About this task:
Below are some entries; write out each one of them exactly.

Data records:

* * *

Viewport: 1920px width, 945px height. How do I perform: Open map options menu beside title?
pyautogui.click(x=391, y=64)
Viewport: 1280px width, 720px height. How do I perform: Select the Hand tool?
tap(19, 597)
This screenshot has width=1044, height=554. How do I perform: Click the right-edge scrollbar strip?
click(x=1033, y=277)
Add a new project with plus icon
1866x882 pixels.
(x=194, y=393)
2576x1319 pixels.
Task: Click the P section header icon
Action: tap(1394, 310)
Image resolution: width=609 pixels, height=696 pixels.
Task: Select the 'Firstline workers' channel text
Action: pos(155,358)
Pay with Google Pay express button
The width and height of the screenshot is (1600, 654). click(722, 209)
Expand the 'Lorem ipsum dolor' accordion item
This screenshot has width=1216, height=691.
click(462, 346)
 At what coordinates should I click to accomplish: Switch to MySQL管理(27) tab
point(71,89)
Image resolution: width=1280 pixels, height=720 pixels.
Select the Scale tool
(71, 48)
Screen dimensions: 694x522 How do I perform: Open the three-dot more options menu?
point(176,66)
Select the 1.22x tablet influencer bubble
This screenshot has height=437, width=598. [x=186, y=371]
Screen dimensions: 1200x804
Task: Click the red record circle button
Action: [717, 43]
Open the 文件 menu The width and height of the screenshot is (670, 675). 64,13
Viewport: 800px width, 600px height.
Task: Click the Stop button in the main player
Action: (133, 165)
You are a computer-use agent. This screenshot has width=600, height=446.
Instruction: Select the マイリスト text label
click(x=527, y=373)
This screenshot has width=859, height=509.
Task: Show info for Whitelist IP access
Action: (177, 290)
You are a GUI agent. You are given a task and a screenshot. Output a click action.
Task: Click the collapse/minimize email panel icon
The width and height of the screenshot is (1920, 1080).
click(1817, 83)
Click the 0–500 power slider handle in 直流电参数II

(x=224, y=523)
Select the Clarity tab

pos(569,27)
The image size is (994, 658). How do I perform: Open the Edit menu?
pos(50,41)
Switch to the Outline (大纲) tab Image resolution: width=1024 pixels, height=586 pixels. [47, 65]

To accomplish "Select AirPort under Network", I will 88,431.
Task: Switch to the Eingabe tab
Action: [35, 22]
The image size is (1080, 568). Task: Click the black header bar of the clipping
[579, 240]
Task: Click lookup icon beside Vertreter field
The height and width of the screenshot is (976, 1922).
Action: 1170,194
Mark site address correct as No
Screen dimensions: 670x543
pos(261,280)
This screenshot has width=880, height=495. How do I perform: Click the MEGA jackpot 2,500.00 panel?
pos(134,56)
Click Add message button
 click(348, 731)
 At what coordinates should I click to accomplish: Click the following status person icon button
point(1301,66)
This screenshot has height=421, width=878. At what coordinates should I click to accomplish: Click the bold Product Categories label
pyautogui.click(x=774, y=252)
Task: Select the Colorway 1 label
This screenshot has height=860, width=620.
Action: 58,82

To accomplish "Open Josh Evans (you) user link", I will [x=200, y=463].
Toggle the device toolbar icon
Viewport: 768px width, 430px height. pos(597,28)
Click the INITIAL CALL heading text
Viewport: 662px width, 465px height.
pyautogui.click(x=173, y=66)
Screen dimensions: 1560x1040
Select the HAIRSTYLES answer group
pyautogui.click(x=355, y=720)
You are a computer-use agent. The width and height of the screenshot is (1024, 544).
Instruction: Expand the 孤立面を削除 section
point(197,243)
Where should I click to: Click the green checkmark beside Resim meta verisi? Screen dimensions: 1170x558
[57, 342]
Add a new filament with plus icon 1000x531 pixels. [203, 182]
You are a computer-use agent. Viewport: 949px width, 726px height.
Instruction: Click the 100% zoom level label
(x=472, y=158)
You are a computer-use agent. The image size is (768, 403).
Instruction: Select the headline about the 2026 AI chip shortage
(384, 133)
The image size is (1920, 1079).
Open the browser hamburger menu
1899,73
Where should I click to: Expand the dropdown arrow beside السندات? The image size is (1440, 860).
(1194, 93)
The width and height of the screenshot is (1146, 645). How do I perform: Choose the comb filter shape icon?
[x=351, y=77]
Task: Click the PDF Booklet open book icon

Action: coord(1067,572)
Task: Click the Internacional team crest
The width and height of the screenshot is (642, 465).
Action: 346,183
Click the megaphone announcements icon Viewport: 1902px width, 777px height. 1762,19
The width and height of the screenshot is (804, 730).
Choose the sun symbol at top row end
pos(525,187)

* * *

Exercise result:
Viewport: 1920px width, 945px height. How do I perform: Open map options menu beside title?
pyautogui.click(x=391, y=64)
Viewport: 1280px width, 720px height. How do I perform: Select the Hand tool?
tap(19, 597)
This screenshot has width=1044, height=554. How do I perform: Click the right-edge scrollbar strip?
click(x=1033, y=277)
Add a new project with plus icon
1866x882 pixels.
(x=194, y=393)
2576x1319 pixels.
Task: Click the P section header icon
Action: tap(1394, 310)
Image resolution: width=609 pixels, height=696 pixels.
Task: Select the 'Firstline workers' channel text
Action: pos(155,358)
Pay with Google Pay express button
The width and height of the screenshot is (1600, 654). click(722, 209)
Expand the 'Lorem ipsum dolor' accordion item
This screenshot has width=1216, height=691.
click(462, 346)
 At what coordinates should I click to accomplish: Switch to MySQL管理(27) tab
point(71,89)
Image resolution: width=1280 pixels, height=720 pixels.
Select the Scale tool
(71, 48)
Screen dimensions: 694x522 How do I perform: Open the three-dot more options menu?
point(176,66)
Select the 1.22x tablet influencer bubble
This screenshot has height=437, width=598. [x=186, y=371]
Screen dimensions: 1200x804
Task: Click the red record circle button
Action: [717, 43]
Open the 文件 menu The width and height of the screenshot is (670, 675). 64,13
Viewport: 800px width, 600px height.
Task: Click the Stop button in the main player
Action: (133, 165)
You are a computer-use agent. This screenshot has width=600, height=446.
Instruction: Select the マイリスト text label
click(x=527, y=373)
This screenshot has width=859, height=509.
Task: Show info for Whitelist IP access
Action: (177, 290)
You are a GUI agent. You are given a task and a screenshot. Output a click action.
Task: Click the collapse/minimize email panel icon
The width and height of the screenshot is (1920, 1080).
click(1817, 83)
Click the 0–500 power slider handle in 直流电参数II

(x=224, y=523)
Select the Clarity tab

pos(569,27)
The image size is (994, 658). How do I perform: Open the Edit menu?
pos(50,41)
Switch to the Outline (大纲) tab Image resolution: width=1024 pixels, height=586 pixels. [47, 65]

To accomplish "Select AirPort under Network", I will 88,431.
Task: Switch to the Eingabe tab
Action: [35, 22]
The image size is (1080, 568). Task: Click the black header bar of the clipping
[579, 240]
Task: Click lookup icon beside Vertreter field
The height and width of the screenshot is (976, 1922).
Action: 1170,194
Mark site address correct as No
Screen dimensions: 670x543
pos(261,280)
This screenshot has width=880, height=495. How do I perform: Click the MEGA jackpot 2,500.00 panel?
pos(134,56)
Click Add message button
 click(348, 731)
 At what coordinates should I click to accomplish: Click the following status person icon button
point(1301,66)
This screenshot has height=421, width=878. At what coordinates should I click to accomplish: Click the bold Product Categories label
pyautogui.click(x=774, y=252)
Task: Select the Colorway 1 label
This screenshot has height=860, width=620.
Action: 58,82

To accomplish "Open Josh Evans (you) user link", I will [x=200, y=463].
Toggle the device toolbar icon
Viewport: 768px width, 430px height. pos(597,28)
Click the INITIAL CALL heading text
Viewport: 662px width, 465px height.
pyautogui.click(x=173, y=66)
Screen dimensions: 1560x1040
Select the HAIRSTYLES answer group
pyautogui.click(x=355, y=720)
You are a computer-use agent. The width and height of the screenshot is (1024, 544).
Instruction: Expand the 孤立面を削除 section
point(197,243)
Where should I click to: Click the green checkmark beside Resim meta verisi? Screen dimensions: 1170x558
[57, 342]
Add a new filament with plus icon 1000x531 pixels. [203, 182]
You are a computer-use agent. Viewport: 949px width, 726px height.
Instruction: Click the 100% zoom level label
(x=472, y=158)
You are a computer-use agent. The image size is (768, 403).
Instruction: Select the headline about the 2026 AI chip shortage
(384, 133)
The image size is (1920, 1079).
Open the browser hamburger menu
1899,73
Where should I click to: Expand the dropdown arrow beside السندات? The image size is (1440, 860).
(1194, 93)
The width and height of the screenshot is (1146, 645). How do I perform: Choose the comb filter shape icon?
[x=351, y=77]
Task: Click the PDF Booklet open book icon

Action: coord(1067,572)
Task: Click the Internacional team crest
The width and height of the screenshot is (642, 465).
Action: 346,183
Click the megaphone announcements icon Viewport: 1902px width, 777px height. 1762,19
The width and height of the screenshot is (804, 730).
Choose the sun symbol at top row end
pos(525,187)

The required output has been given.